Но великая тайна русской истории продолжала сбываться. Россия словно в самой гибели своей находила силы для возрождения. Пребывающий в народной душе источник света не был затоптан и предан забвению. Страдания невинных мучеников, страдания «малого стада», которое осталось до последнего дыхания верным Христу, принесли политые кровавыми слезами целебные плоды. Мрачные 20-е годы стали эпохой, где забрезжил робкий луч надежды.
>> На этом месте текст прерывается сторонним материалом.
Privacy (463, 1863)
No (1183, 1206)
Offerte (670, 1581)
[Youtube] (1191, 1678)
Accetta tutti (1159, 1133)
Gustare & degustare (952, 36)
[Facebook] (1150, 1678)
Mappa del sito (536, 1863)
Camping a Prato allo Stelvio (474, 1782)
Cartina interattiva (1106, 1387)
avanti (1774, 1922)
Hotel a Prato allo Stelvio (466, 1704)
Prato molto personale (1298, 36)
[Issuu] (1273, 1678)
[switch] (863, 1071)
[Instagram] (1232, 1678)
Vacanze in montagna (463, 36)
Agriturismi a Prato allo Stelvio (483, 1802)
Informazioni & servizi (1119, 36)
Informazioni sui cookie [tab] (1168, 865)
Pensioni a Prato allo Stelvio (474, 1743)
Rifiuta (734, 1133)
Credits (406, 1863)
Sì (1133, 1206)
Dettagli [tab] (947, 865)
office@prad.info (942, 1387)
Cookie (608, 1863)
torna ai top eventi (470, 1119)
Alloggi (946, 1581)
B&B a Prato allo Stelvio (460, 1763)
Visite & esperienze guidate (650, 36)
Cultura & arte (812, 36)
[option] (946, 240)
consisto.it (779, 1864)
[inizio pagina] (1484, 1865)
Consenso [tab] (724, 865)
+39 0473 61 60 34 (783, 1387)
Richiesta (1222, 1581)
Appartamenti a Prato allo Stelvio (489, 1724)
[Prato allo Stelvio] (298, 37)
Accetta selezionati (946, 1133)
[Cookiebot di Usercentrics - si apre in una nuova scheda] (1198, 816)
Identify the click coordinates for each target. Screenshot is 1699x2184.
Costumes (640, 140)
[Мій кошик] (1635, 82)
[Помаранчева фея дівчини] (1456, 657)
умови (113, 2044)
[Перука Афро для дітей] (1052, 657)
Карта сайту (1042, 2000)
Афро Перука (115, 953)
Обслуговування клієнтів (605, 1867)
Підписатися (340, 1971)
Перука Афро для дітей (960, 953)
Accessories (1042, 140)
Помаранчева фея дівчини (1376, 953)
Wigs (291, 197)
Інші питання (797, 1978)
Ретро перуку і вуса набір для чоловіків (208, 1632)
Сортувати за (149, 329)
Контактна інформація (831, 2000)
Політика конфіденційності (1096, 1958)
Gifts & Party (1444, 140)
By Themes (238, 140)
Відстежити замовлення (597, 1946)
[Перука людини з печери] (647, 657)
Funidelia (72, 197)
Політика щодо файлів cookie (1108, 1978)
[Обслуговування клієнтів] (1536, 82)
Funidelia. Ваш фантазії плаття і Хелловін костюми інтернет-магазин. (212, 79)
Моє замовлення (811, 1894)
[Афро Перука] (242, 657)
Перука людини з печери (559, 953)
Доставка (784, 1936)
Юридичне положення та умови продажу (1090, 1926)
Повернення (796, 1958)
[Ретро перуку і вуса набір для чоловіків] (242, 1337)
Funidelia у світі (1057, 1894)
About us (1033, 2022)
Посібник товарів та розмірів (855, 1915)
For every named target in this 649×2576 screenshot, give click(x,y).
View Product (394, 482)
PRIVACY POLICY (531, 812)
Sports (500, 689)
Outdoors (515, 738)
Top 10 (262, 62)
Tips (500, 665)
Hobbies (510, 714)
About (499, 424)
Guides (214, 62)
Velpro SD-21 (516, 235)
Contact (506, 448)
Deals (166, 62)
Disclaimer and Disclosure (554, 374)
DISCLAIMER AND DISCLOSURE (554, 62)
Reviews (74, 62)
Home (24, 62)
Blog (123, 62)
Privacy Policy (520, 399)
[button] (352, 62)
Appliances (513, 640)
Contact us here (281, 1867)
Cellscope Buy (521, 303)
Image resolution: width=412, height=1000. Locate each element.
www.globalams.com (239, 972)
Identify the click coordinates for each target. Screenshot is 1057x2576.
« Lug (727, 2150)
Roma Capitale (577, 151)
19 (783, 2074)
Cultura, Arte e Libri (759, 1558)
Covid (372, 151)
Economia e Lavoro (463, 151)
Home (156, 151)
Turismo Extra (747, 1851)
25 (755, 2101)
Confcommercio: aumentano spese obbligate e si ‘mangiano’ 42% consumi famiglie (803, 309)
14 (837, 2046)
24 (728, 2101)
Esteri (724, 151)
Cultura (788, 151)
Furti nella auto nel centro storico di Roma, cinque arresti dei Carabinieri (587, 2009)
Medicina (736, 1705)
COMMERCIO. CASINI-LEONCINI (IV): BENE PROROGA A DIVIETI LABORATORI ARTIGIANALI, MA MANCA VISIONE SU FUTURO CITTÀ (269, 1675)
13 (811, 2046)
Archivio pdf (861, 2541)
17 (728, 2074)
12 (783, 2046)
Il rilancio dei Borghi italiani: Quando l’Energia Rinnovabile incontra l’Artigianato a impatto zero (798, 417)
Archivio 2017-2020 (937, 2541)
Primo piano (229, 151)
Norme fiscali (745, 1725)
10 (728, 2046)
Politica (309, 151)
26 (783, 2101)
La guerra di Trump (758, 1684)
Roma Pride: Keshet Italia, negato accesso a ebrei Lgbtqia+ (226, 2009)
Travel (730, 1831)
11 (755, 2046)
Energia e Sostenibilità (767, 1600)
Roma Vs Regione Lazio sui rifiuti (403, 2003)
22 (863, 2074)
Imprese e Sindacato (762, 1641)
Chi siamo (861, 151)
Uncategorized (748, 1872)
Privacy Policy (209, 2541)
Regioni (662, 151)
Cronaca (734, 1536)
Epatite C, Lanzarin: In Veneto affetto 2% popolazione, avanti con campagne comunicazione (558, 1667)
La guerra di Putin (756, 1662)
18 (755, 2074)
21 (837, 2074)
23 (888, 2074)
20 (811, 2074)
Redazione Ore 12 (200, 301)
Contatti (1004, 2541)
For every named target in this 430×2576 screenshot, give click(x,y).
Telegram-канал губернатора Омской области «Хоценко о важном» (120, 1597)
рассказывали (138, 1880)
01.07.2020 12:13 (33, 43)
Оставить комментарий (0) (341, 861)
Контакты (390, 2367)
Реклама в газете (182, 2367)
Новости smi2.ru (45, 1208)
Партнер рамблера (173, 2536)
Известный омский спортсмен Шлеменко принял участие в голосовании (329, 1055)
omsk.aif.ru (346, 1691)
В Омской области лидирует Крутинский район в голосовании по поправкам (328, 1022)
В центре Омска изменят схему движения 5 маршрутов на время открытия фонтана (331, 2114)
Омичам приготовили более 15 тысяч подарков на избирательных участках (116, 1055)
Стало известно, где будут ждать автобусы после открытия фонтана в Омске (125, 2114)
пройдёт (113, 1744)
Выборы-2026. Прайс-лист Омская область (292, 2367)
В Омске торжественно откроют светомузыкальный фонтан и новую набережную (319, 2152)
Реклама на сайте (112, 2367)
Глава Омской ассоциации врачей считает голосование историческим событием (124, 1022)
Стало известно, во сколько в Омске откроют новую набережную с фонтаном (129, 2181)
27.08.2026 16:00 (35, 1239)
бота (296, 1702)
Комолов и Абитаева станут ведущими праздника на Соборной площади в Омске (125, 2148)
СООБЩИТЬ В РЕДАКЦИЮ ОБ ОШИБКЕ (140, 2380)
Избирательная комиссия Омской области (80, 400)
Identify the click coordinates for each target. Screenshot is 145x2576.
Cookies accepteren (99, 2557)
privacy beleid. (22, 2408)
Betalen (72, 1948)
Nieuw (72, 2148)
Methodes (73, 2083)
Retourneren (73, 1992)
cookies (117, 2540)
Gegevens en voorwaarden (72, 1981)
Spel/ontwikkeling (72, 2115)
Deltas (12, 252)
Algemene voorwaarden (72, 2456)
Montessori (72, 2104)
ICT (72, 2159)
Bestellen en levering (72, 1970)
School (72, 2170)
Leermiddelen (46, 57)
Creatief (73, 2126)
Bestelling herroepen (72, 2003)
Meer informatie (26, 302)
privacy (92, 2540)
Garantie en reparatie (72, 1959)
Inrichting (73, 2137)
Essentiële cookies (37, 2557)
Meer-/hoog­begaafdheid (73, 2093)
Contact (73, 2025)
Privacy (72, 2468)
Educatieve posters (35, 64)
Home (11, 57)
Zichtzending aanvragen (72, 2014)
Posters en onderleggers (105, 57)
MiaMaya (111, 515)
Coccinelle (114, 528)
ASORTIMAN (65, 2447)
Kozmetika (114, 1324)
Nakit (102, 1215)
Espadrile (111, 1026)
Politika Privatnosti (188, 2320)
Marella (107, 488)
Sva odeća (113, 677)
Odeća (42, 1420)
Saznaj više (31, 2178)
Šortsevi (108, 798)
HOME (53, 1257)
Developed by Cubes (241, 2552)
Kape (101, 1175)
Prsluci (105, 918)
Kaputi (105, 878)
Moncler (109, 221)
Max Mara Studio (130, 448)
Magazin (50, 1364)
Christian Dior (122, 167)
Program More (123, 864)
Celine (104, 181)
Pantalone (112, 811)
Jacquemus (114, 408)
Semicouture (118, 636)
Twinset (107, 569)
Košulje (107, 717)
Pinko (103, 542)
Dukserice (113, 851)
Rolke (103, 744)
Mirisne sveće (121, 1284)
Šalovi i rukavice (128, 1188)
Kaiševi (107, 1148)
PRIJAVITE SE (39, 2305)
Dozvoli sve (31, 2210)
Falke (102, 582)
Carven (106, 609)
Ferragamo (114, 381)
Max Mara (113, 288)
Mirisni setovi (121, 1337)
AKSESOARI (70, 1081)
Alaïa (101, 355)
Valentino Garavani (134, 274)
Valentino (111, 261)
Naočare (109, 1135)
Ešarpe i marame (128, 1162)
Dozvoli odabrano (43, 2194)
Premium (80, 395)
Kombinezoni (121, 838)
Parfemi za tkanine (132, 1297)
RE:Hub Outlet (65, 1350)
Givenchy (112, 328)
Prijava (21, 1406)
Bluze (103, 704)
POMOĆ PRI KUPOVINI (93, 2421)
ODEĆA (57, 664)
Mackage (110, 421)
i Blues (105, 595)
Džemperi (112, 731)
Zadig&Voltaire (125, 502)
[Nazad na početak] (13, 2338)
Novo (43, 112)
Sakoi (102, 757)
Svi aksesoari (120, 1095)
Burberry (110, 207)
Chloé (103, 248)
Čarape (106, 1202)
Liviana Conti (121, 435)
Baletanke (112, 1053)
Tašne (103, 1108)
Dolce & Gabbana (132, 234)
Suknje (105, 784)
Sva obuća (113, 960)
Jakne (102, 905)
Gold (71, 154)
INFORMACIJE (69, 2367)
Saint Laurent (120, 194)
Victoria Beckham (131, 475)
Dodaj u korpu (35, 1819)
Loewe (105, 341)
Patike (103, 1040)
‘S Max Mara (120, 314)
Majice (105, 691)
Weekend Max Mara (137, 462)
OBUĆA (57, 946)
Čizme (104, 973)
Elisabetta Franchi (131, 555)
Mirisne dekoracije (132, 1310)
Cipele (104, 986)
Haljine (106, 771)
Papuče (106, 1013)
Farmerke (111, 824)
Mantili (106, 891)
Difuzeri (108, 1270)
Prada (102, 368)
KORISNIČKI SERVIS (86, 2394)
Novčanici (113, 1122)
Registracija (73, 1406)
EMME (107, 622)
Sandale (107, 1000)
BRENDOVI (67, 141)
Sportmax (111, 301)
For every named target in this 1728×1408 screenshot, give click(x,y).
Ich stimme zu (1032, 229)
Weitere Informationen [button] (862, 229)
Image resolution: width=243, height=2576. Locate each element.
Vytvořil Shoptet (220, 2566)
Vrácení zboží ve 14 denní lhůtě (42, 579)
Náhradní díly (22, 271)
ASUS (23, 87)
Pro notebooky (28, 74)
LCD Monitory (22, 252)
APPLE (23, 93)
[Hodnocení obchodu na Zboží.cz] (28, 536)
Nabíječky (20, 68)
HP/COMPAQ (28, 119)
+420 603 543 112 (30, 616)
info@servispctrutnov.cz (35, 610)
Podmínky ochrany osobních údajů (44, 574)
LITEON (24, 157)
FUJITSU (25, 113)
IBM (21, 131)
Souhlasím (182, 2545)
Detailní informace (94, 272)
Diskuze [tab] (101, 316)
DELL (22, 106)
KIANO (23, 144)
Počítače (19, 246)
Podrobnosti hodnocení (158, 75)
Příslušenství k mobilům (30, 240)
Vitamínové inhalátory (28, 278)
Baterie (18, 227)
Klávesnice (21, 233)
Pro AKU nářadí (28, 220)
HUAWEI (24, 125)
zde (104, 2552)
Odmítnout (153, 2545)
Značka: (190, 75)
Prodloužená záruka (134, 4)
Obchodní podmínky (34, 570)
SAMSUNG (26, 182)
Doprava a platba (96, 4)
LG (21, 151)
События такого, не меньшего, масштаба отзывались в есенинском «умирании» тех лет. И, во всем созвучная жизни страны и народа, его поэзия тоже заключала в себе огромную силу очищающего страдания – залог недалекого уже творческого поворота. Художник вовсе не утратил изначальную способность открывать в родном русском мире, искалеченном, обезображенном, вечные, неувядающие истины.

Увиденное за рубежом только сильнее убедило Есенина, что судьба России есть по-прежнему особая, горестная и светлая судьба. «Родные мои! Хорошие! – писал он знакомым из Германии. – Что сказать мне вам об этом ужаснейшем царстве мещанства, которое граничит с идиотизмом? Кроме фокстрота, здесь почти ничего нет, здесь жрут и пьют, и опять фокстрот. Человека я пока еще не встречал и не знаю, где им пахнет. В страшной моде Господин доллар, а на искусство начихать – самое высшее мюзик-холл. <…> Пусть мы нищие, пусть у нас голод, холод и людоедство, зато у нас есть душа, которую здесь за ненадобностью сдали в аренду под смердяковщину». Впрочем, поэт не только увидел «закат Европы», не только высмеял, в духе Ивана Ивановича и Ивана Никифоровича, гоголевские нравы американцев. Зоркий наблюдатель, он заметил: по ту сторону океана «растет что-то грандиозное», тем более зловещее в нечеловеческой его пустоте.